The World Before Occlusion Queries

To show off the improved performance possible through the use of occlusion queries, we need an experimental control group. We’ll draw a scene without any fancy occlusion detection. The scene is contrived so that there are plenty of objects both visible and hidden at any given time.

First, we’ll draw the “main occluder.” An occluder is a large object in a scene that tends to occlude, or hide, other objects in the scene. An occluder is often low in detail, whereas the objects it occludes may be much higher in detail. Good examples are walls, floors, and ceilings. The main occluder in this scene is a grid made out of six walls, as illustrated in Figure 13.1. Listing 13.1 shows how the walls are actually just scaled cubes.
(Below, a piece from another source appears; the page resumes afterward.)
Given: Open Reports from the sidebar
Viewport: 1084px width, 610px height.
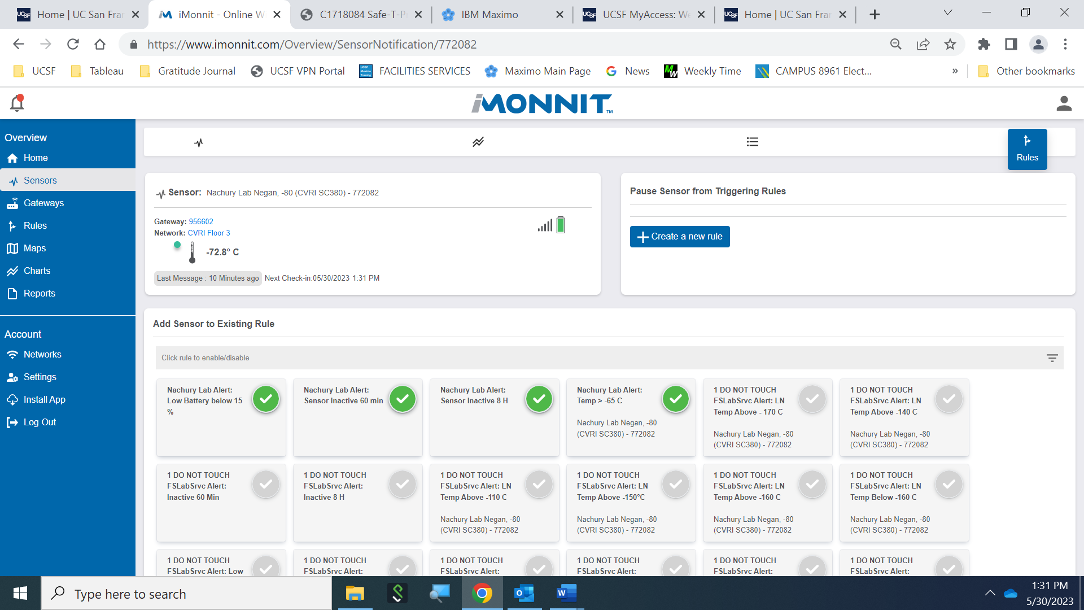Looking at the screenshot, I should pyautogui.click(x=38, y=293).
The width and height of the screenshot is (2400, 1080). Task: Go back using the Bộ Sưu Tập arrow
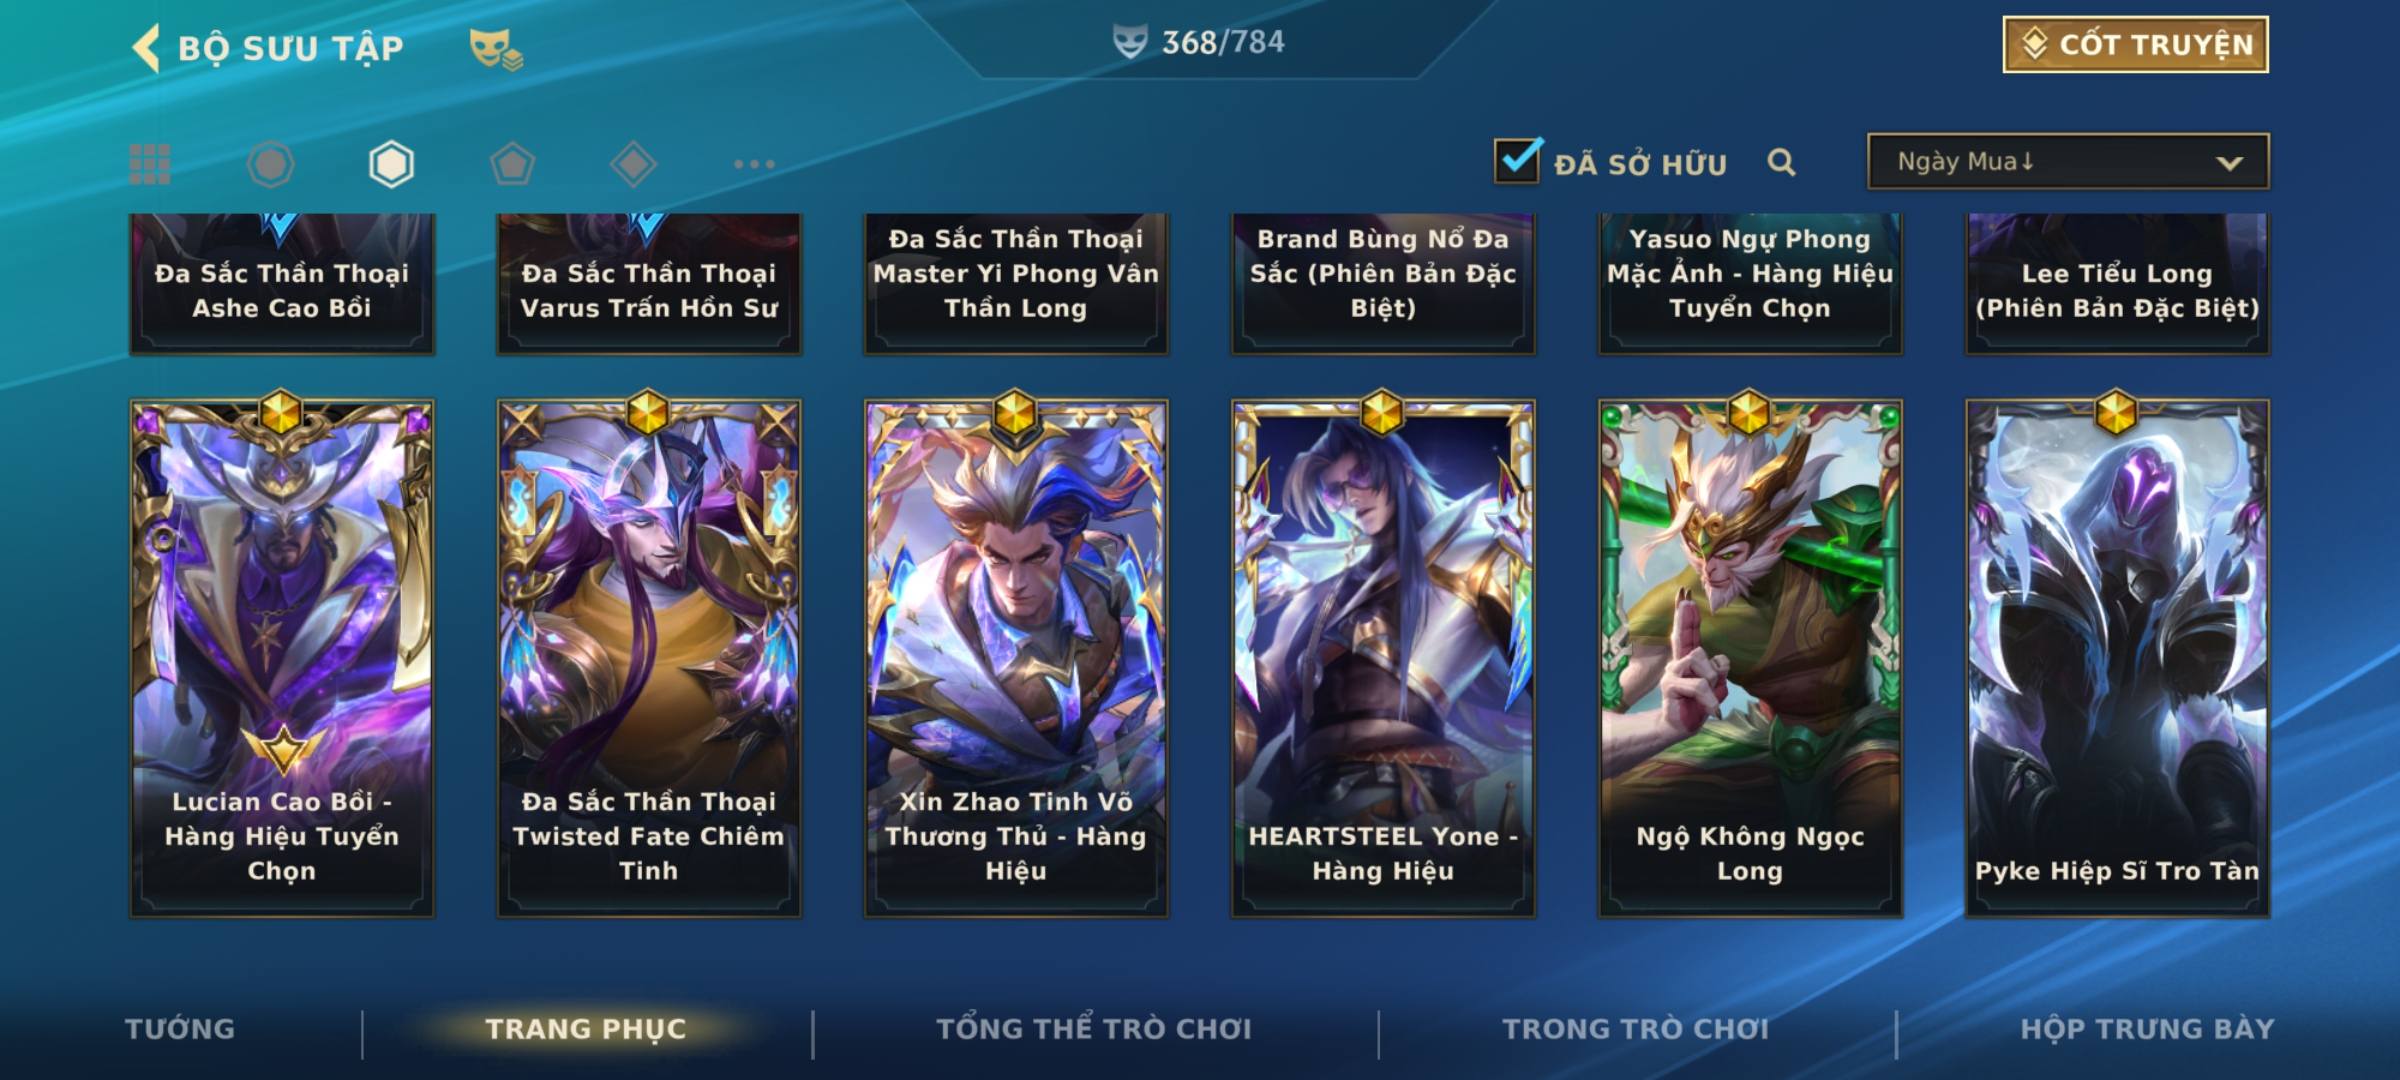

Figure 13.1. Our main occluder is a grid constructed out of six walls.

Image

Listing 13.1. Main Occluder with Six Scaled and Translated Solid Cubes

Image

In each grid compartment, we’re going to put a highly tessellated textured sphere. These spheres are our “occludees,” objects possibly hidden by the occluder. We need the high vertex count and texturing to accentuate the rendering burden so that we can subsequently relieve that burden courtesy of occlusion queries.

Figure 13.2 shows the picture resulting from Listing 13.2. If you find this workload too heavy, feel free to reduce the tessellation in glutSolidSphere from the 100s to smaller numbers. Or if your OpenGL implementation is still hungry for more, go ahead and increase the tessellation, introduce more detailed textures, or consider using shaders as described in subsequent chapters.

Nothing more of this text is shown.